Will there be supertitles? Any amplification?
There are not supertitles, but the words are visible in other ways, as part of the staging and set. The singers are each individually amplified, yes.
Does the music stand on its own without the power of the words?
I’m not sure it’s worth considering any music with words without the words, or the people on stage singing those words. That’s the unique power of vocal music. Certainly there are works that have compelling concepts or words, and the music fails to amplify those words in a compelling or meaningful way. But if the music stands alone without the words, then it isn’t connected to the words—why does it have words? This is a piece that is so texturally and sonically complex—it is certainly compelling and magnetic from the standpoint of someone who couldn’t understand the words; but that orchestration and the melodic/harmonic/rhythmic elements are dependent on the voices and their words, just as the voices are dependent on the orchestra and their delivery.
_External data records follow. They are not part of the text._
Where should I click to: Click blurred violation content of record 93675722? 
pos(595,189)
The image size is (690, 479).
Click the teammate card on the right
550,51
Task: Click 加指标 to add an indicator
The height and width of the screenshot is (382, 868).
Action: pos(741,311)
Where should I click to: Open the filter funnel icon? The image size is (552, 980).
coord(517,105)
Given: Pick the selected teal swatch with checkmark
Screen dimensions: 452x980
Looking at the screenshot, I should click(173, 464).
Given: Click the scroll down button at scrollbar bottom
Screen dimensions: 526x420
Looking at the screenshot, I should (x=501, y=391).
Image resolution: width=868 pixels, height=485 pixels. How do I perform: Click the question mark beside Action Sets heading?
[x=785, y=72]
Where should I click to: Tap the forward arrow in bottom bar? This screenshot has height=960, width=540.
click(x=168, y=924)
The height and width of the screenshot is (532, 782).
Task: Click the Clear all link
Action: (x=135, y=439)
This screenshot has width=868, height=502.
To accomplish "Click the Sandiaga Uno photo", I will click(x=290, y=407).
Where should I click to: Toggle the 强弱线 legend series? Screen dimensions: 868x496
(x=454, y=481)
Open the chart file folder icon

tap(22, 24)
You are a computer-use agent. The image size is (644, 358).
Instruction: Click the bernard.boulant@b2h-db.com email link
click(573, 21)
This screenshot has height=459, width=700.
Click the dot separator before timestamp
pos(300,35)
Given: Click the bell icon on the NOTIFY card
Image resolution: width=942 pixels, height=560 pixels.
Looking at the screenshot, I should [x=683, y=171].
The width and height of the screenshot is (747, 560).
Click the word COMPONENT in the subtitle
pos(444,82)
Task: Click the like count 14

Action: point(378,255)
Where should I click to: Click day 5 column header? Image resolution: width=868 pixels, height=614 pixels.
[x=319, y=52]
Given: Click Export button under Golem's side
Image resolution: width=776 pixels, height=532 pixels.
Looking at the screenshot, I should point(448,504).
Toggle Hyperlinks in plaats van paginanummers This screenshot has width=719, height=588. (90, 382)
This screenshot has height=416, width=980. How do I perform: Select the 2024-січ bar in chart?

I could appreciate the music of a Puccini opera without understanding it, but it is heightened so meaningfully by the words and the story, why would I consider it without them?
How come you have never sung Liszt’s “Lorelei”?
In fact, we did at a private event! But in truth, I founded Lorelei to change the repertoire. So much music for women’s voices puts women’s voices in a very limited box – both in terms of subject matter and aesthetic. We are less interested in singing music that perpetuates historical ideas about women, and far more interested in what new ideas we can cultivate and inspire. Let’s just say we are here to re-define what it means to be a siren.